PROVIDED MATERIAL Start Marker

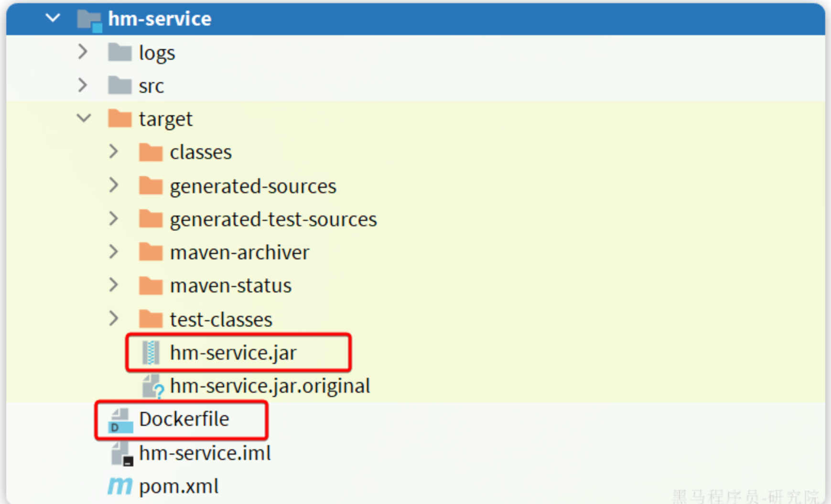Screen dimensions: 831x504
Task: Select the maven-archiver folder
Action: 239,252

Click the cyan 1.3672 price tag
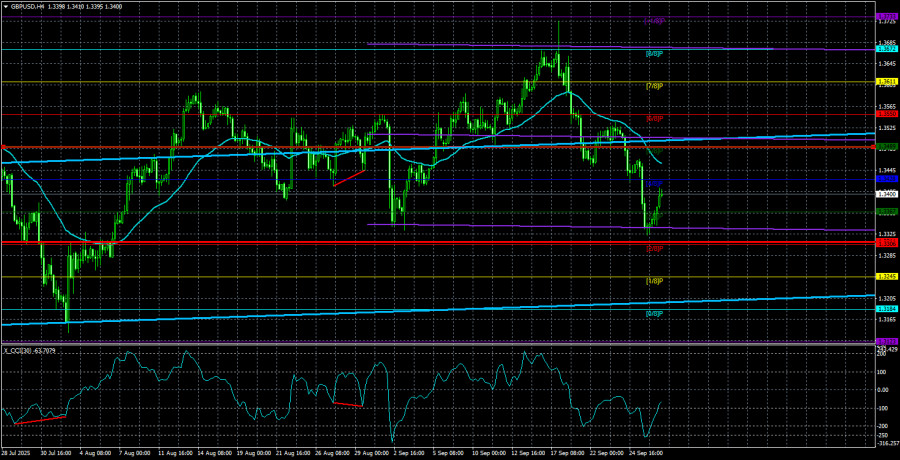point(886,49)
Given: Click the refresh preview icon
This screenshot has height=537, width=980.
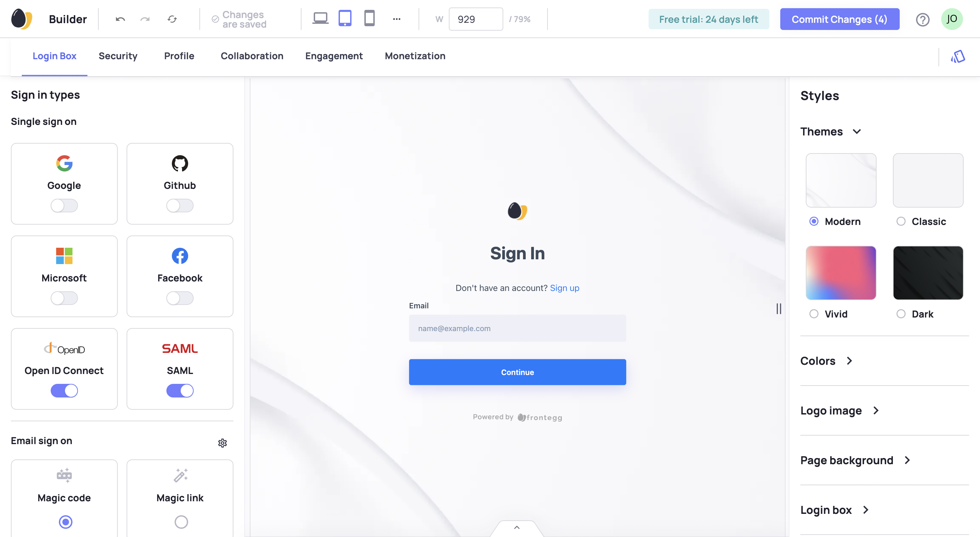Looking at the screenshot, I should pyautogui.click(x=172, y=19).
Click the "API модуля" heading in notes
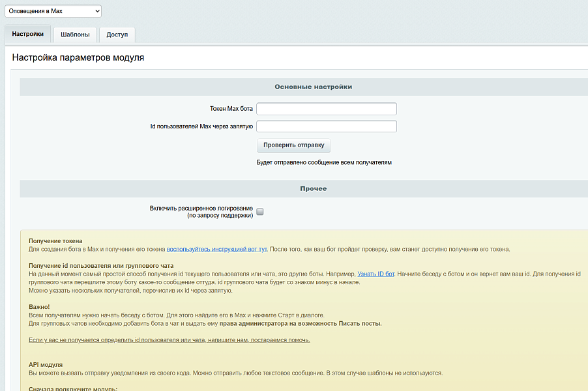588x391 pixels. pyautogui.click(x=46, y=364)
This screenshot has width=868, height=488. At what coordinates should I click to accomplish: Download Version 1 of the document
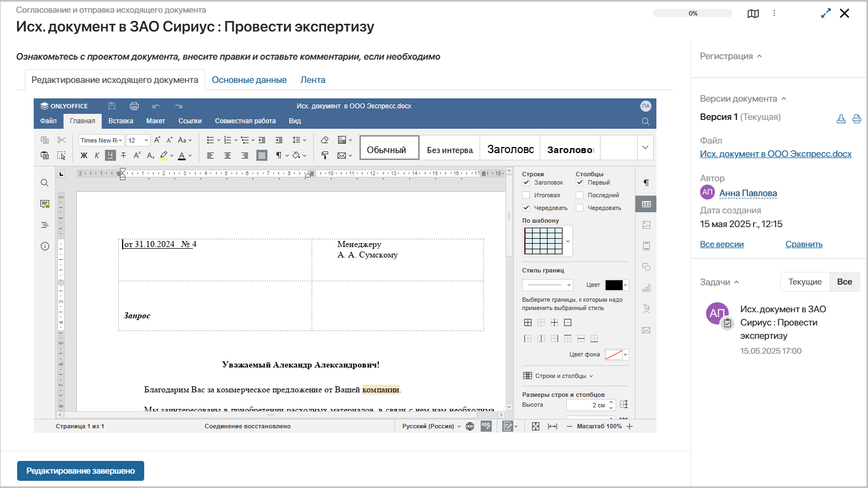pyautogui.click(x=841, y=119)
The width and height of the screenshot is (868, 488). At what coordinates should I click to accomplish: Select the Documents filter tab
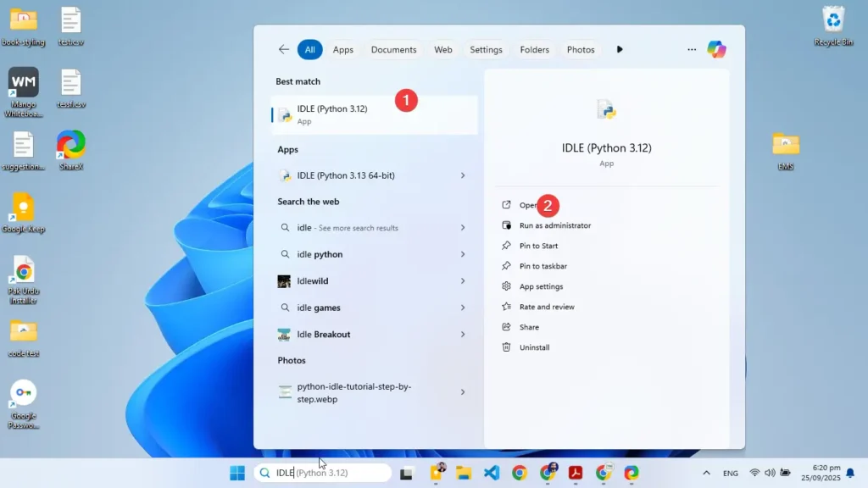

PROVIDED MATERIAL End Marker

# [WHAT YOU WILL DO]
Please copy, exactly as written, the lines from the one that contains "heading in notes" through the end of the records, both ends included. Do not include the pictures.

# [ANSWER SECTION]
Click the "API модуля" heading in notes
588x391 pixels. pyautogui.click(x=46, y=364)
This screenshot has width=868, height=488. At what coordinates should I click to accomplish: Download Version 1 of the document
pyautogui.click(x=841, y=119)
The width and height of the screenshot is (868, 488). At what coordinates should I click to accomplish: Select the Documents filter tab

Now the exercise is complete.